My conclusion was that rolling friction force is proportional to mass (e.g., rolling wheel), so the heavier ball has more rolling friction in direct proportion to its mass; hence there is no advantage or disadvantage in being a heavier ball. But for balls of equal density, their radius scales as the cube root of mass, while the air drag force scales only linerarly or quadratically (=frontal area) with radius, so a ball with twice the radius has 8 times the mass but only at most 4 times the air drag force.

 

[TurtleMeister]

To change gears, you surmised (from an earlier post) that the friction for the more massive marble will be greater, and thus the smaller marble will travel further.

It seems Bob S reaches the opposite conclusion -- the friction will affect the less massive marble more, so the more massive marble will travel further.

Assuming I understand both of these posts, from where does the difference of opinion arise?

I am not in total disagreement with Bob. Either marble could travel a greater distanced than the other, depending on the forces acting on them. If air drag is the only factor considered then the marble of greater mass will be affected less. If rolling resistance is the only factor considered then the lower mass marble will be affected less. It would be difficult to predict these forces. Remember my reference to the MythBusters episode? The toy car beat the much more massive Dodge Viper because the Viper had greater rolling resistance.

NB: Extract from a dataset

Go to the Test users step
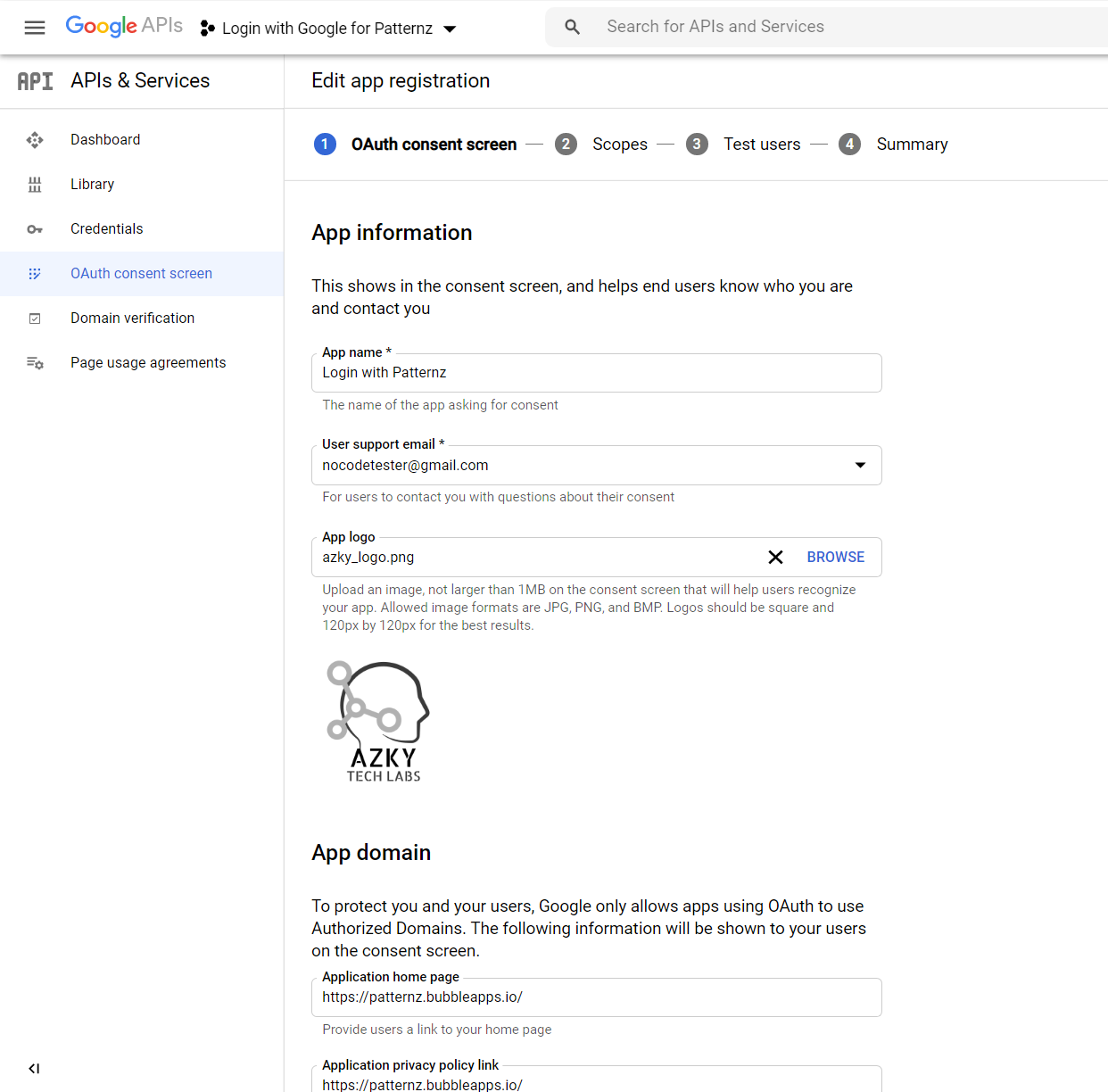The image size is (1108, 1092). pos(761,145)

When dealing with forces which are difficult to predict, would it not be best to just leave out those forces and say that both marbles will travel the same distance (disregarding losses due to friction)? Of course if you disregarded friction the marbles would have to roll uphill, otherwise they would never stop. :)

 

[zwillingerj]

OK, great, I think I've got a fairly good handle on this now.

Turtlemeister, your suggestion to ignore the "hard to quantify forces" is a very good idea, and makes the concepts much easier to understand.

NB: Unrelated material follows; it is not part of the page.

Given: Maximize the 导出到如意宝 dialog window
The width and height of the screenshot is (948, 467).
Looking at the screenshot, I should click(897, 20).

Thanks for all the help, everyone!

 

[rcgldr]

For a solid, uniform dense sphere, I = 2mr^2/5. This would imply that a more massive object, or an object with a larger radius (or both), will have a higher moment of inertia.

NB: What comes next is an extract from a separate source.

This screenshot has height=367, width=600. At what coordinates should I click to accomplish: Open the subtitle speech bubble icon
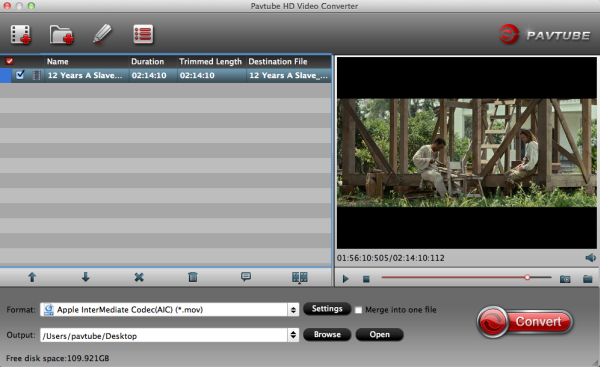coord(246,276)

Since the force from gravity increases or decreases directly proportional to the amount of mass, the linear acceleration and linear speed on the slope are the same, because the linear acceleration and linear speed remain the same as long as I / (m r²) is the same. For a solid sphere (uniform density), I / (m r²) = 2/5. For a solid cylinder (uniform density) I / (m r²) = 1/2 so it's linear acceleration is slower. For a hollow sphere, I / (m r²) = 2/3, so it's linear acceleration is slower still. For a hollow cylinder, I / (m r²) = 1, and it's the slowest of the group.

 

[Bob S]

Since the force from gravity increases or decreases directly proportional to the amount of mass, the linear acceleration and linear speed on the slope are the same, because the linear acceleration and linear speed remain the same as long as I / (m r²) is the same. For a solid sphere (uniform density), I / (m r²) = 2/5. For a solid cylinder (uniform density) I / (m r²) = 1/2 so it's linear acceleration is slower. For a hollow sphere, I / (m r²) = 2/3, so it's linear acceleration is slower still. For a hollow cylinder, I / (m r²) = 1, and it's the slowest of the group.

Precisely. We all are assuming that the balls are rolling without slipping. This is the case when the ramp slope angle is less than theta = arctan(7C_f/2), where C_f is the coefficient of friction of the balls on the ramp. The problem is much more interesting when for example the coefficient of friction (both static and sliding) were 0.1, and theta were 30 degrees. The balls would be slipping, but they will be gaining angular momentum as well as linear momentum. Besides linear and rotational energy, which are conservative, there also has to be heat, because sliding friction = F_frict dx is work.